Art exhibits Inspired by Science Fiction and Medicine

 By Maggie Fazeli Fard, Published: July 29

 

“Roam Free” is one of the paintings that artist Steve Miller based on the work of neurobiologist Rod MacKinnon.

“The Alien’s Guide to the Ruins of Washington, D.C.” at the Corcoran Gallery of Art; “Crossing the Line” at National Academy of Sciences

Two new exhibits walk the line between art and science, displaying works inspired by science fiction and medicine.

“The Alien’s Guide to the Ruins of Washington, D.C.,” at the Corcoran Gallery of Art, looks at the modern world through the eyes of historians visiting Washington from another planet.

Artist Ellen Harvey imagines the city tens of thousands of years from now; humans are long gone and Earth is essentially an archaeological site. Her artwork represents how interplanetary visitors might see the ruins and relics left behind, focusing on Washington’s neoclassic structures. The idea is to see the city in the way tourists now visit Greece or Rome or Pompeii.

The exhibit’s self-guided tour features a map — the “Alien’s Guide” — of all the reconstructed sites, such as the White House and the World War II Memorial. Because of the predominance of columns and marble, the aliens refer to humans as “Pillar-Builders.” They label the Capitol “The Really Complicated Pillar-Thing” and the Lincoln Memorial “The Flat Pillar-Thing.” One gallery is an education room for alien children, teaching them about classic and neoclassic styles.

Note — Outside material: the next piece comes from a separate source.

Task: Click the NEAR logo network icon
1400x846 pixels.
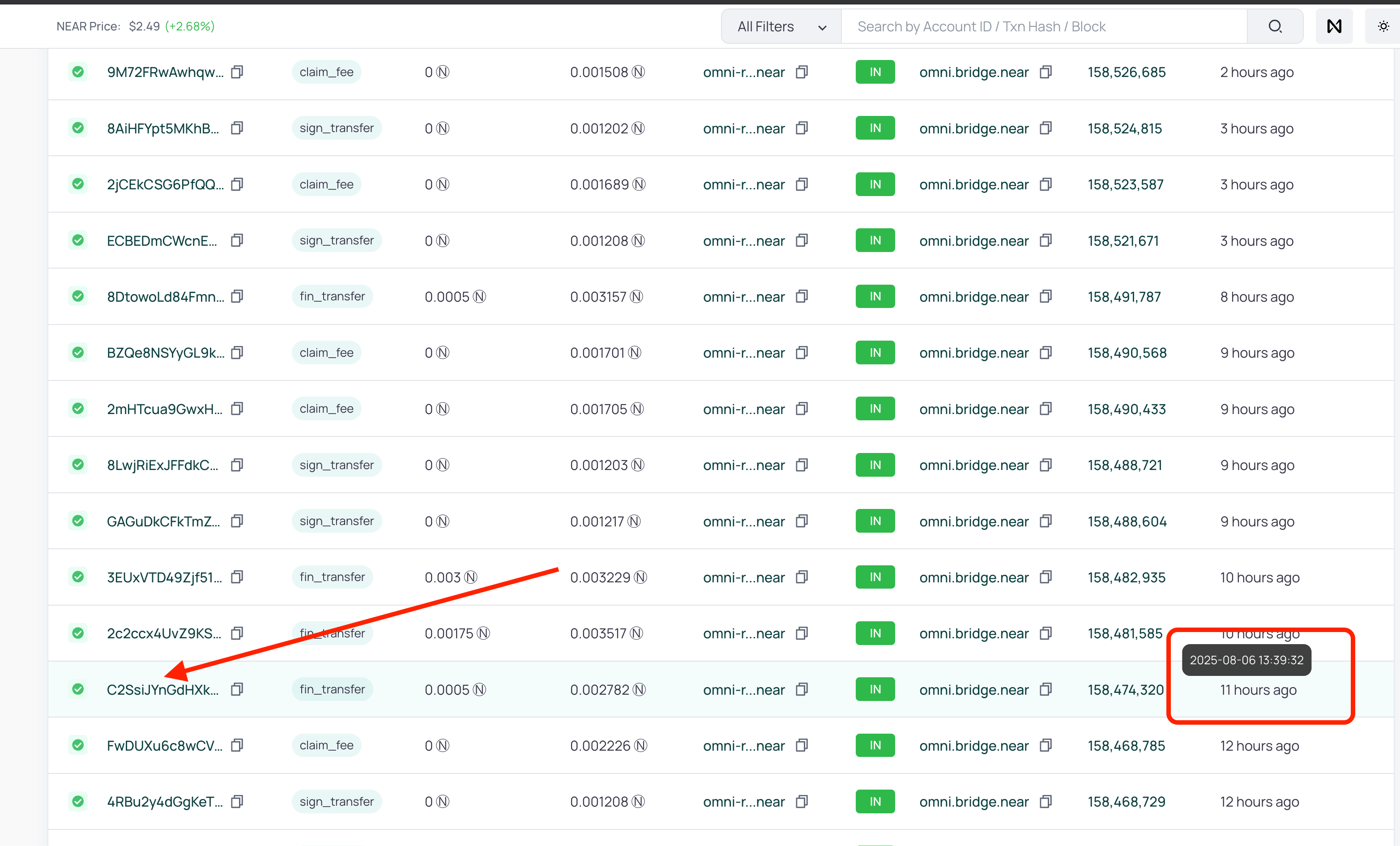Action: [x=1333, y=26]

Harvey’s aliens make some hilarious assumptions. For example, because the Earth is largely covered by water, they assume humans were a semiaquatic species, living in oceans and spawning once a year while building pillar cities on land for some unknown reason. Because classic and neoclassic architecture is found worldwide, they conclude that humans were telepathic.

“Crossing the Line,” at the National Academy of Sciences, is a less-tongue-in-cheek exhibit. It features paintings by Steve Miller based on the work of Rod MacKinnon, a Nobel Prize-winning neurobiologist.

Miller’s paintings juxtapose photographs, drawings and silk-screened images with excerpts from MacKinnon’s notebooks.

According to an exhibition guide, the scientist and the artist met in 2003 at Brookhaven National Laboratory in New York. Miller was working with scientists there on advanced imaging practices and MacKinnon was investigating protein structures. It was “not surprising that Miller became fascinated with visual nature, vocabulary, and tools of MacKinnon’s work: the graphic quality of his calculations and diagrams, the computer modeling he experimented with to grasp the three-dimensionality of proteins, and X-ray crystallography technology itself,” says the guide.

The result is a series of pieces that, while based on reality in the most micro sense, take on a surreal, almost impressionist quality.

“The Alien’s Guide to the Ruins of Washington, D.C.” is on display through Oct. 6 at the Corcoran Gallery of Art, 500 17th St. NW. “Crossing the Line” opens Aug. 5 at the National Academy of Sciences, 2101 Constitution Ave. NW.